We who were adults when AI came to awareness may have enough life experience of love and friendship to distinguish the real from the fake. “But if I’m a child, Harari says, “I spend more minutes every day interacting with the A.I. than with my mother or with my father or with my friends in school. This will become my template for a relationship. This is what I will bring with me when I later try to build a relationship with a human being….”
“When people talk about the A.I. apocalypse, and they have these images of robots running in the street, shooting people, I don’t think that is the main danger with A.I.
“The real danger with A.I. is things like millions of A.I. boyfriends and girlfriends changing the psychology of the next generation, changing the deepest tendencies and structures of the human mind.”
This is scary enough, but other things are worse. AIs’ capacity for autonomy, for instance. “A.I.s…are agents, not tools. All previous technologies in history were tools, not agents. An atomic bomb is not an agent. An atomic bomb cannot change in ways that you don’t predict.

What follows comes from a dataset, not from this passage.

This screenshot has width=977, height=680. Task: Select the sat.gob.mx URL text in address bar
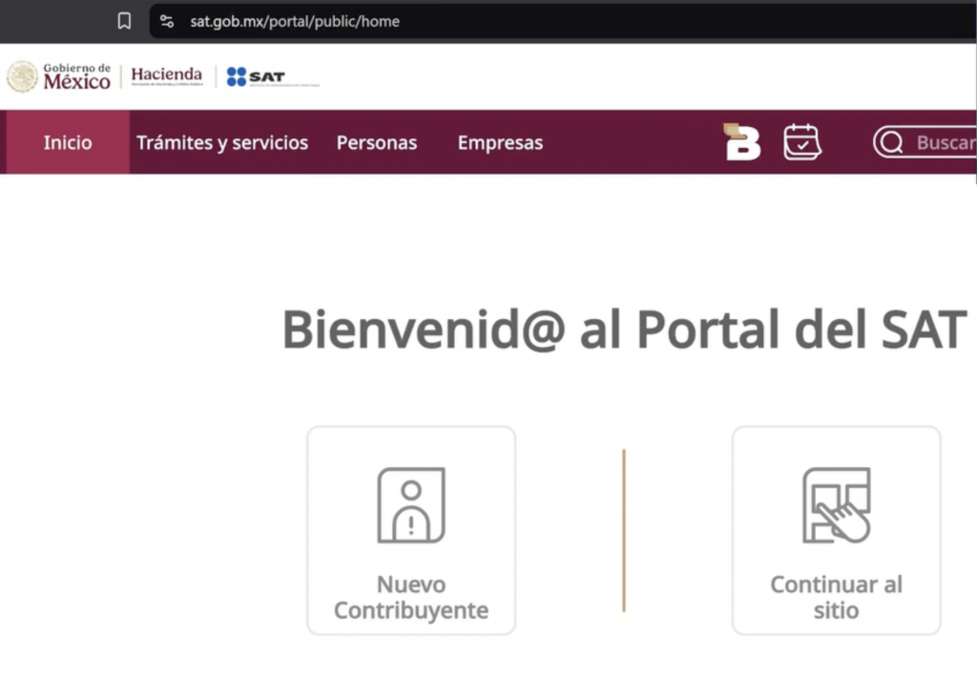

An atomic bomb cannot decide who to bomb. A.I. can.”
Harari explains this in a surprising way, in terms of immigration. “We are about to be or already are in the middle of a major new immigration wave coming to all the countries of the world. The immigrants are not human beings without a visa coming in some boat. They are A.I. entities coming at the speed of light.
“Usually, the people who oppose immigration, their main concerns are that the immigrants will take jobs, the immigrants will change the culture, and the immigrants might not be politically loyal.”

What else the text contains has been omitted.